Audiences reject content (irrespective of human or AI made) as an immune response to feeling duped. They feel duped when the “tells” of AI-generated content pull the audience out of the actual story being told. That is when trust breaks - when inauthentic, low-effort-low-quality, or deceptive content breaks the immersiveness of the experience (text or visual).
For agencies and creators, it is important to remember that craft - skill and expertise honed over years - is distinct from creation.
Inauthentic happens when craft is scrimped on, in the process of creation.
Upholding the principles of good craft is crucial to avoiding inauthenticity and maintaining trust with audiences.
In practice, we make sure that every asset is checked from the team’s unique craft lens (that comes from diverse experiences) - to check if it delivers the message authentically.
Matt Muse
Creative Technology Director
T&P
As a Creative Technology Director in the advertising world, I’ve seen the magic that AI can bring to the table. But let’s be honest, public perception right now is a bit of a minefield. Audiences are getting savvy, quickly spotting AI-generated brand content and often giving it the cold shoulder. The backlash – especially around AI-written social posts and synthetic imagery – highlights just how crucial trust and authenticity are in our industry.
Take our recent campaign featuring an AI avatar of the legendary José Mourinho. We let fans receive personalised videos of him playfully giving their mates a dressing-down for their little slip-ups. It was a brilliant way to engage people, fully branded and, importantly, brand-safe. This kind of user/brand co-creation would have been a pipe dream without AI, proving just how far we’ve come already.

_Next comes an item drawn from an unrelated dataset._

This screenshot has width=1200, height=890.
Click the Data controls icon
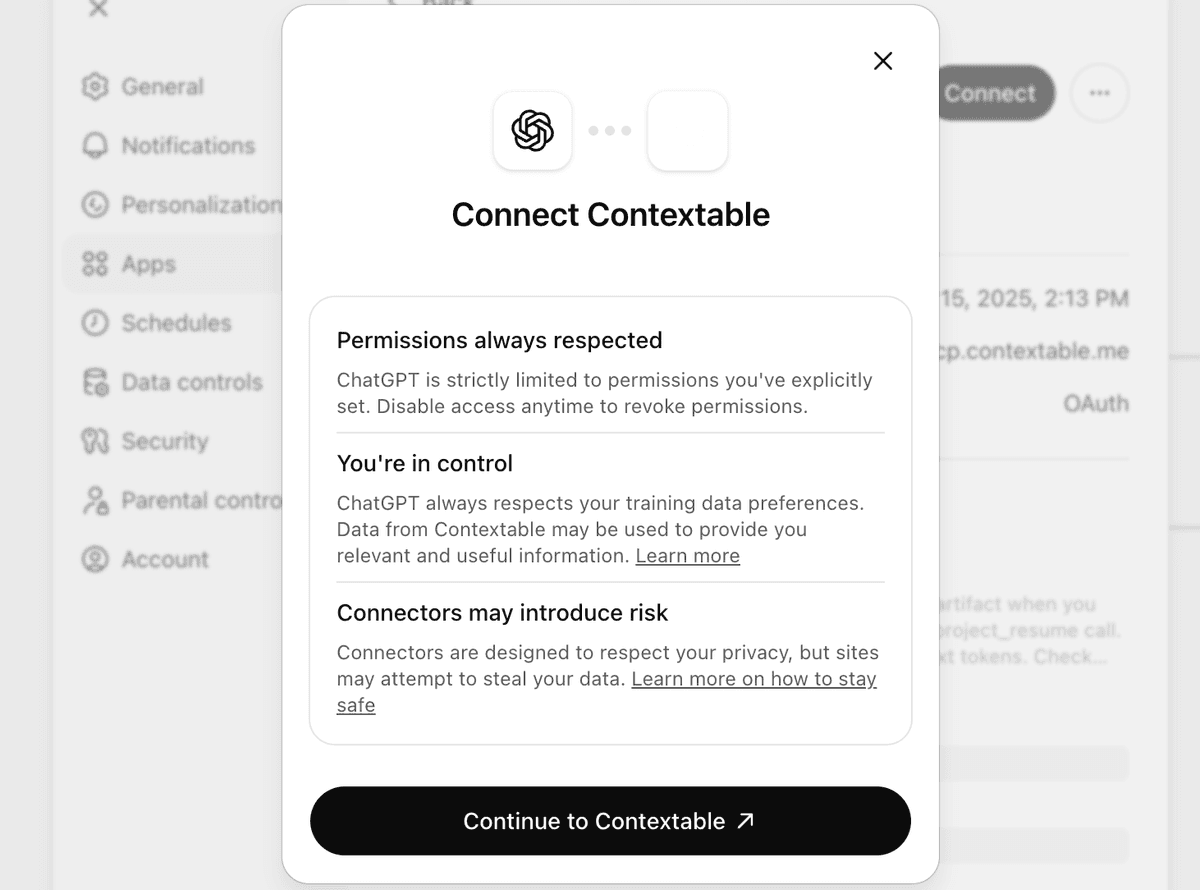94,382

But here’s the rub: the challenge lies in how we use this incredible tool. I often see AI being deployed in a rather lazy way, leading to content that’s, well, less than inspiring. Like any tool, AI can be wielded to create stunning, engaging work or, on the flip side, it can churn out utter rubbish. When we transitioned from draughtboards to Photoshop, that didn’t mean we compromised on craft; it actually elevated our game. The same should apply to AI.

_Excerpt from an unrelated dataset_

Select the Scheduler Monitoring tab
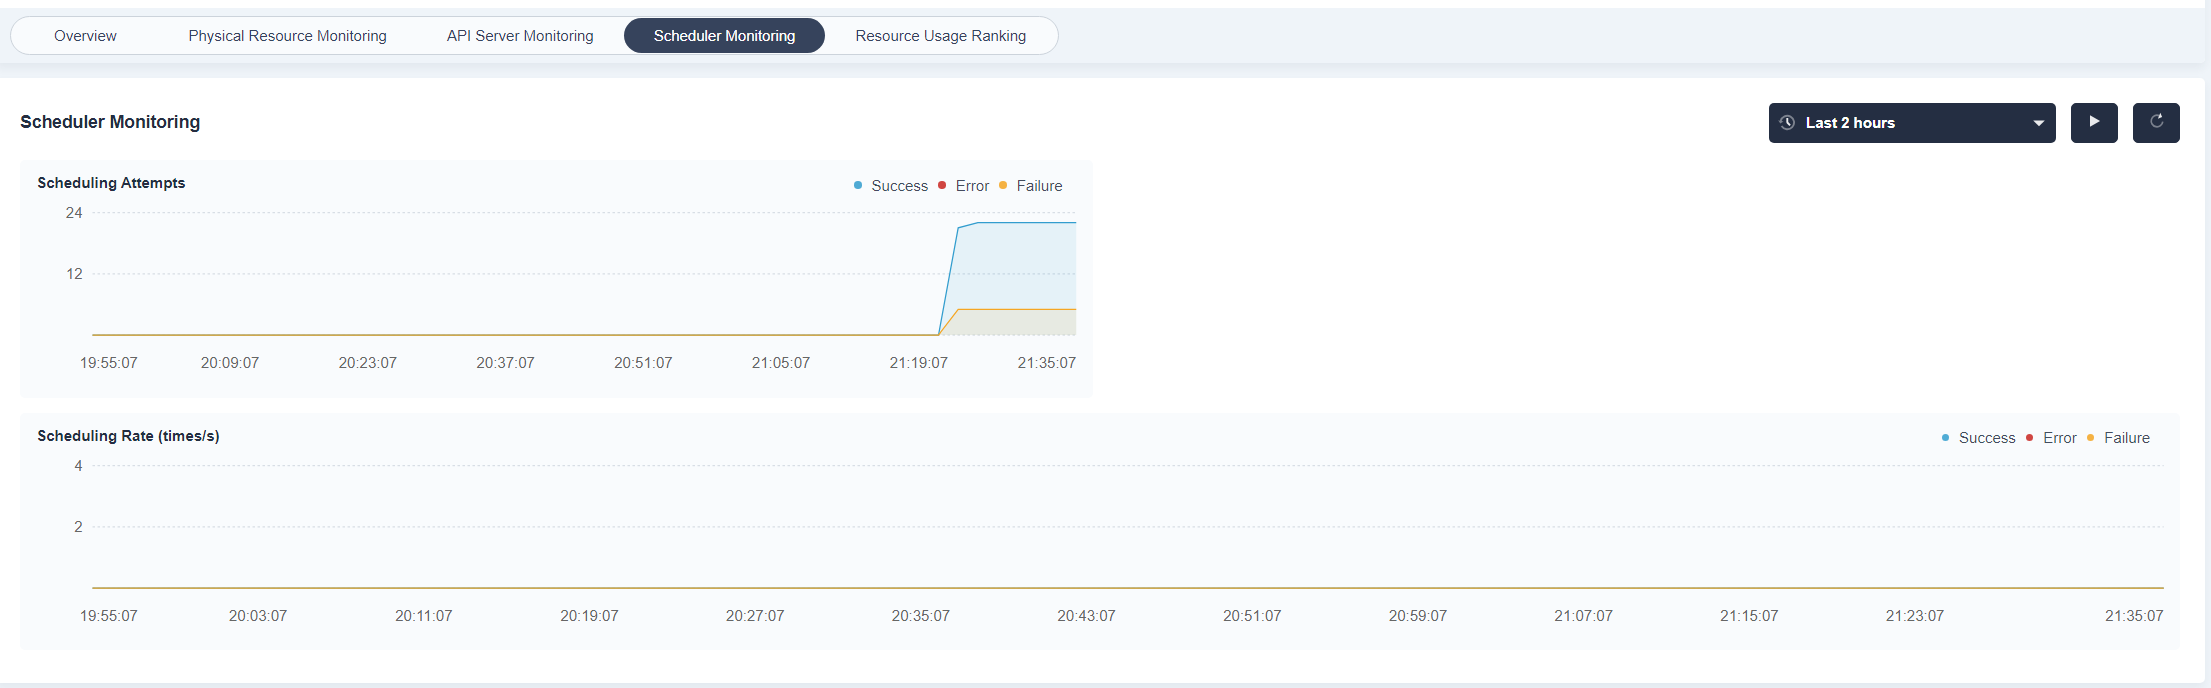 coord(724,36)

Now, let’s talk about those viral AI “slop” videos of cats cooking or tackling life’s dramas. People can’t get enough of them! But when brands make slop, they often get a frosty reception. Why? Because brands want something in return – whether it’s a sale, a click, or a follow. They need to put in the effort to create something worthwhile in exchange. In contrast, those cat videos are pure entertainment; they’re just about people giving creatively without any strings attached.
In advertising, there’s always an exchange. Sure, we have vouchers and sales, but if we’re not offering something tangible, we need to entertain or provide our audience with something to chat about with their mates. We need to tap into the common vernacular and make our content relatable. Simples.

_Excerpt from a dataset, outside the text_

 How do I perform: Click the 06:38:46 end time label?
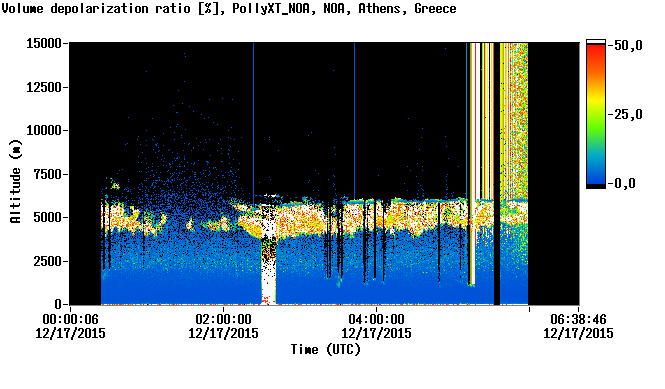point(578,319)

Moving forward, we need to focus on using AI to create highly personalised, ground breaking campaigns that truly resonate with our audiences. Let’s not get sucked into a race to the bottom of the slop barrel, churning out less than mediocre content. Instead...let’s aim for excellence!
Ensuring that every piece we create reflects the authenticity and creativity that people are hungry for and our industry has always been famous for. By embracing AI in a thoughtful and imaginative way, we can elevate our work and redefine what’s possible in advertising. This is the part of AI work that I’m really excited about!